Bedeni, masalın bazı kahramanlarının maruz kaldığı gibi terk edilmemeli ya da istismar edilmemeliydi. Bir başka Troyalı kahraman, Aeneas, bedenini korudu. Apollon geldi ve Glaucus'un cesedini aldı Ceset daha sonra toprağa verilmek üzere Likya'ya götürüldü. Glaucus kahramanlık soyundaki yerini hak etmişti ve toprağa verilmek üzere evine getirildi.

" Talihsiz Troyalılar, savaşçı kral Hippolochus'un kahraman oğlunu ağlamadan bırakmadılar, Dardania kapısının önünde, savaşta ün salmış kaptanın yaktığı ateşe yatırdılar. Ama Apollon onu alev alev yanan ateşten hızla çıkardı ve Likya ülkesine götürmek üzere rüzgârlara teslim etti; ve onu hızla ve uzaklara, yüksek Telandrus'un kayalıklarının altında, güzel bir kayalığa götürdüler; ve onun üzerinde bir anıt olarakMezar granit bir kayayı yonttu. Nimfler oradan, insan kabilelerinin hâlâ güzel yüzlü Glaukos dedikleri, sonsuza dek akan bir derenin kutsal suyunu fışkırttılar. Tanrılar bunu Likya kralını onurlandırmak için yaptılar. "

John Campbell

John Campbell, klasik edebiyat konusundaki derin takdiri ve kapsamlı bilgisi ile tanınan, başarılı bir yazar ve edebiyat meraklısıdır. Yazılı sözlere olan tutkusu ve antik Yunanistan ve Roma'nın eserlerine özel bir hayranlığı olan John, yıllarını Klasik Trajedi, lirik şiir, yeni komedi, hiciv ve epik şiiri incelemeye ve keşfetmeye adadı.Prestijli bir üniversiteden İngiliz Edebiyatı bölümünden onur derecesiyle mezun olan John'un akademik geçmişi, bu zamansız edebi eserleri eleştirel bir şekilde analiz etmesi ve yorumlaması için ona güçlü bir temel sağlar. Aristoteles'in Poetika'sındaki nüansları, Sappho'nun lirik ifadelerini, Aristophanes'in keskin zekasını, Juvenal'ın hicivli derin düşüncelerini ve Homer ile Virgil'in kapsamlı anlatılarını derinlemesine inceleme yeteneği gerçekten olağanüstü.John'un blogu, bu klasik şaheserler hakkındaki içgörülerini, gözlemlerini ve yorumlarını paylaşması için olağanüstü bir platform görevi görüyor.

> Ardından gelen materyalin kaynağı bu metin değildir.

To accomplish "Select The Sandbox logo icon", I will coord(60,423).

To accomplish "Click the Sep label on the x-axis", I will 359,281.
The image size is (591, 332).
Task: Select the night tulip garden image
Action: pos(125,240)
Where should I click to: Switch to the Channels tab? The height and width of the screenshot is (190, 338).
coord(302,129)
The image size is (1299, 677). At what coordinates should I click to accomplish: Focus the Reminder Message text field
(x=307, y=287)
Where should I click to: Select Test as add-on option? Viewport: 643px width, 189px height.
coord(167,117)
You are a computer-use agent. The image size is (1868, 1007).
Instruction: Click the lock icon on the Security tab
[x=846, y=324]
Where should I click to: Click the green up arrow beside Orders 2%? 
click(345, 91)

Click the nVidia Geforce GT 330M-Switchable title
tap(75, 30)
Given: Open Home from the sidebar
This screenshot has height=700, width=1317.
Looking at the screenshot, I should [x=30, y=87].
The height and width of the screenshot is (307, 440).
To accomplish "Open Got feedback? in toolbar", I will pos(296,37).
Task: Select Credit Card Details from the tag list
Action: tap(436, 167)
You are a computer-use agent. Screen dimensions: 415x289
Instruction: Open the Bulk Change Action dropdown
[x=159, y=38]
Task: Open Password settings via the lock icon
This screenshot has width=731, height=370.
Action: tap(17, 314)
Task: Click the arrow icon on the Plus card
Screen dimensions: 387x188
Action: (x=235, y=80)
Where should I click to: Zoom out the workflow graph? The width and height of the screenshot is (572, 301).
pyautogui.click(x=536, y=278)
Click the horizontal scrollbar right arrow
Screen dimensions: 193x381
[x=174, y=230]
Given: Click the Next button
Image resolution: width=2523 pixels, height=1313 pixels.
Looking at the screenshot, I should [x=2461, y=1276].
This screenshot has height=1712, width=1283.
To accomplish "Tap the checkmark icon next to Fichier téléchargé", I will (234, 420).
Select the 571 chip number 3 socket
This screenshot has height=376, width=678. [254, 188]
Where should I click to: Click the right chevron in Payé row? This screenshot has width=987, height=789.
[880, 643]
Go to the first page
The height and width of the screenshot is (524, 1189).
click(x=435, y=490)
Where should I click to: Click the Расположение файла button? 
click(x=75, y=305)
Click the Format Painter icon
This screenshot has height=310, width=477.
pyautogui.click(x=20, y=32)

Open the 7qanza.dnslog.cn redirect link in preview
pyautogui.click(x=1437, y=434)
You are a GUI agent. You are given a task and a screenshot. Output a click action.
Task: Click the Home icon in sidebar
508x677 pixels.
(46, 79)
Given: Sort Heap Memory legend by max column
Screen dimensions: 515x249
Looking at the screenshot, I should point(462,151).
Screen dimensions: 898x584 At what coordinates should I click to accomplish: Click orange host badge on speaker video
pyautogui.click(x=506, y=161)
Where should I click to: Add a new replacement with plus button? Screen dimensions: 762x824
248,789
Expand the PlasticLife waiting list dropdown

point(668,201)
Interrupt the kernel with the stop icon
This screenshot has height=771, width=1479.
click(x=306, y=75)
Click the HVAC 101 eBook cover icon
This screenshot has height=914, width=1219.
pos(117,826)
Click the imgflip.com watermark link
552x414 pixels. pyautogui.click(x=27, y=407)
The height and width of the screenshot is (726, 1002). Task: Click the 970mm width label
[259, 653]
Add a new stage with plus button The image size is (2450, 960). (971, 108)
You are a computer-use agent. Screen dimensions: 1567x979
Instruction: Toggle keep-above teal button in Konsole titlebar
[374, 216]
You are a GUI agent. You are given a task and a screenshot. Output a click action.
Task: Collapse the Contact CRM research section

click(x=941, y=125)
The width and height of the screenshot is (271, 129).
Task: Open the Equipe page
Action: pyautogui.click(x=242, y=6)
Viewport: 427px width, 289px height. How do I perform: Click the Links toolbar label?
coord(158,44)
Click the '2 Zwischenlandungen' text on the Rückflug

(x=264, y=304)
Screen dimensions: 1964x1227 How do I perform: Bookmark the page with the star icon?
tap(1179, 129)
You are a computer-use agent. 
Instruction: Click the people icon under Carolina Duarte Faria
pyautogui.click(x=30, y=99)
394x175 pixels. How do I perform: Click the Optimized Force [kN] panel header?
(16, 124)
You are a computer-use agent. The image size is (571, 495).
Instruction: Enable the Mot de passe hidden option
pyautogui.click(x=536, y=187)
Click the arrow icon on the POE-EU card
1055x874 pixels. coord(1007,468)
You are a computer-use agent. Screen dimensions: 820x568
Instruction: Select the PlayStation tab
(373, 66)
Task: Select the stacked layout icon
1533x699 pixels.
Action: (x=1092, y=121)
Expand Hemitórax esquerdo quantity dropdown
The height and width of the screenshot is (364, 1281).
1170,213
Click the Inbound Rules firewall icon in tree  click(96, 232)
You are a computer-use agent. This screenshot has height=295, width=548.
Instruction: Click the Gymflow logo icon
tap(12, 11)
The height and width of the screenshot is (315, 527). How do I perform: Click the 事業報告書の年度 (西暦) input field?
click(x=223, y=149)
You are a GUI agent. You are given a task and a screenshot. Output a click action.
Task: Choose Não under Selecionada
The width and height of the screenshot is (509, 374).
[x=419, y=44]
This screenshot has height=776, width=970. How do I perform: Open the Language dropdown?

Konuları, karakterleri, sembolleri ve tarihsel bağlamı titiz bir şekilde analiz ederek, eski edebiyat devlerinin eserlerine hayat veriyor ve onları her türden geçmişe ve ilgi alanına sahip okuyucunun erişimine sunuyor.Büyüleyici yazı stili, okuyucularının hem zihinlerini hem de kalplerini meşgul ederek onları klasik edebiyatın büyülü dünyasına çekiyor. John, her blog gönderisinde, derin bir anlayışla akademik anlayışını ustaca bir araya getiriyor.Bu metinlerle kişisel bağlantı, onları ilişkilendirilebilir ve çağdaş dünyayla alakalı hale getirir.Alanında bir otorite olarak tanınan John, birçok prestijli edebiyat dergisi ve yayınına makaleler ve denemelerle katkıda bulunmuştur. Klasik edebiyat alanındaki uzmanlığı, onu çeşitli akademik konferanslar ve edebi etkinliklerde aranan bir konuşmacı haline getirdi.Belagatlı anlatımı ve ateşli coşkusuyla John Campbell, klasik edebiyatın zamansız güzelliğini ve derin önemini yeniden canlandırmaya ve kutlamaya kararlı. İster kendini işine adamış bir akademisyen olun, ister sadece Oedipus dünyasını, Sappho'nun aşk şiirlerini, Menander'in esprili oyunlarını veya Aşil'in kahramanlık hikayelerini keşfetmeye çalışan meraklı bir okuyucu olun, John'un blogu eğitecek, ilham verecek ve ateşleyecek paha biçilmez bir kaynak olmayı vaat ediyor. klasikler için ömür boyu sürecek bir aşk.